Con Juan Luis Iborra, director de la gala, es siempre una maravilla trabajar, y después de las pautas que marcó por la música y el decorado, me dio plena libertad para crear el vestuario del arranque de la que iba a ser la trigésima fiesta del cine español. A partir de ahí no hubo tiempo para dudas. El color del 30 aniversario, el rojo, sería el tono predominante que acompañaría a todas nuestras actrices mientras cantaban ‘El día de los enamorados’. Vestidos, que una vez conseguido el color del logotipo, se diseñaron y confeccionaron en el taller de Rita Glyndawood, gran maestra de la aguja en todo lo que concierne a la moda de los años cincuenta. Fue complicado hacer un diseño exclusivo y personalizado para cada una de nuestras siete chicas, ya que contábamos con la posibilidad de que los nombres de las intérpretes cambiaran a lo largo de esa corta preparación por motivos de agenda. Readaptar a otras medidas vestidos ya hechos, y pintados exquisitamente a mano por Juan Pablo Heredia, fue el mayor de los retos. El tiempo a veces jugó en nuestra contra, pues el motivo de flor que adornaría el último de los vestidos confeccionados se pintaba la noche antes del evento.

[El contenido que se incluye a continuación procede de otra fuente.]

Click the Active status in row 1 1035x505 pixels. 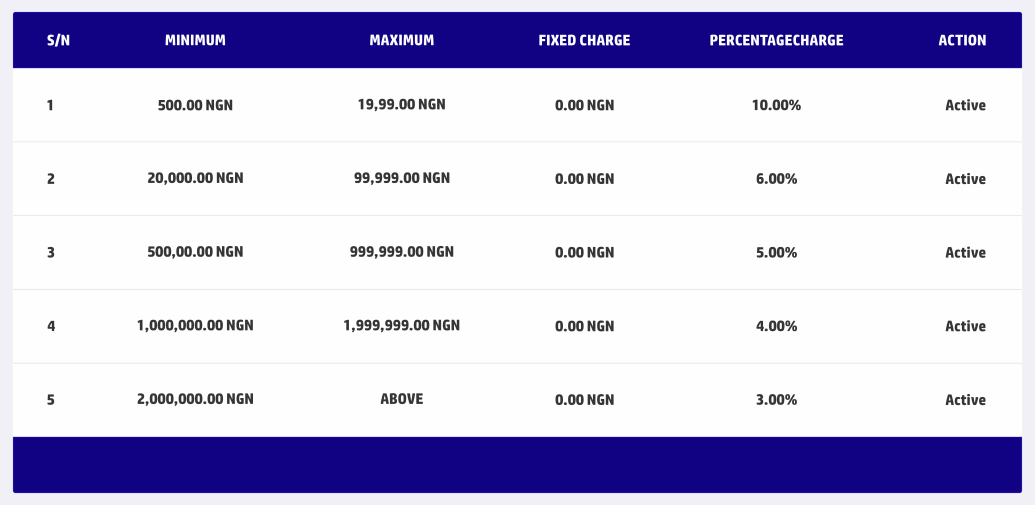tap(965, 105)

Para el cuerpo de baile me decidí por el binomio del blanco y negro, con unos lunares especiales para las faldas, que al no encontrarse en el mercado el tamaño que queríamos, encargamos estampar expresamente en Barcelona. En el caso de Bibiana Fernández y Manuel Bandera, que cantaron a dúo ‘Las cosas del querer’, tenía claro que necesitaba algo especial. Por ello, la elección fue una espectacular bata de cola bordada de Swarovski hasta el último volante por Vicky Martín Berrocal, para que Bibiana luciera como una diosa. Quise, asimismo, evitar el que podría haber resultado obvio traje corto para Manuel Bandera y aposté por vestirlo con un esmoquin blanco de galán de los cincuenta, de la firma Sagaz.

Fueron tantos los diseñadores que se ofrecieron para vestir a medida a nuestro paciente presentador, que hubo que hacer una selección. Verino, Scalpers y Protocolo fueron los elegidos. Algunos de estos modelos iban con trucos de magia incluidos y otros con forros rojos bordados. La colaboración con Jorge Blass y el coreógrafo John O´Brien para esa parte tan importante fue exhaustiva. Y por su parte, Dani Rovira siempre colaboró y facilitó cada uno de los contratiempos que fueron surgiendo. Durante todo el proceso, el showroom de la Academia se convirtió a en un hervidero por el que pasaron actrices, actores, directores, representantes, estilistas, presentadores, reporteros, programas de radio y televisión y hasta cámaras de documentales.

Una locura que no hubiera podido sobrellevar sin la ayuda de mis queridas Laura Cortés, como jefa de vestuario, Estrella Carrasco, como ayudante, e Ionela en su labor de sastra. Eso sí, una locura maravillosa que hemos vivido codo con codo con un equipo estupendo y una Academia de Cine que nos abrió sus puertas de par en par, para hacernos sentir como en casa desde el primer momento.